There are several different types of Regular Expression, each one adding more operators (and therefore requiring more characters to be escaped if they are to be considered literals).
The =~
operator is described in the documentation (see man bash
on your system or online) like this,
An additional binary operator, =~
, is available, with the same precedence as ==
and !=
. When it is used, the string to the right of the operator is considered a POSIX extended regular expression and matched accordingly
An Extended Regular Expression (ERE) can be matched with grep -E
(formerly egrep
).
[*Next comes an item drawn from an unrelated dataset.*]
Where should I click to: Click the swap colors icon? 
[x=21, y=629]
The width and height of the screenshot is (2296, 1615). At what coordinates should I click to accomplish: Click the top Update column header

Your example is a Perl Compatible Regular Expression (PCRE), which is a superset of the ERE and will not work with =~
. However, it can be trivially adapted by replacing \d
with [[:digit:]]
:
echo abc-123.csv | grep -E '([^.]+)(-\d{1,5})(\.csv)' # ERE fails
echo abc-123.csv | grep -P '([^.]+)(-\d{1,5})(\.csv)' # PCRE matches with GNU grep
echo abc-123.csv | grep -E '([^.]+)(-[[:digit:]]{1,5})(\.csv)' # ERE matches modified expression
So, given that grep -E
is equivalent to =~
we can therefore write this,
if [[ "$filename" =~ ([^.]+)(-[[:digit:]]{1,5})(\.csv) ]]
then
echo "matches"
else
echo "doesn't match"
fi
Note that your ERE should probably be prefixed with ^
and suffixed with $
, and the [^.]+
adapted to [^-.]+
to ensure that you can't match strings such as abc-def-12345678-123.csv.txt
:
^[^-.]+-[[:digit:]]{1,5}\.csv$
If you're absolutely set on using a PCRE rather than an ERE you will have to use an external tool such as the GNU implementation of grep
to perform the match. But this is less efficient, and the same advice about bounding applies here as is given above:
if echo "$filename" | grep -qP '([^.]+)(-\d{1,5})(\.csv)'
then
echo "matches"
else
echo "doesn't match"
fi
The POSIX reference for basic REs (RE or BRE) and EREs is at https://pubs.opengroup.org/onlinepubs/9699919799/basedefs/V1_chap09.html, and the reference for Perl REs (PCRE) is at https://www.pcre.org/original/doc/html/pcrepattern.html. Be warned that neither is the easiest of documentation to understand.
Finally, you ask,
Does this have something to do with the greedy vs non-greedy iterator ([^.]+)
?
That isn't a greedy/non-greedy iterator. [^.]+
is greedy and means "one or more of anything except a dot (.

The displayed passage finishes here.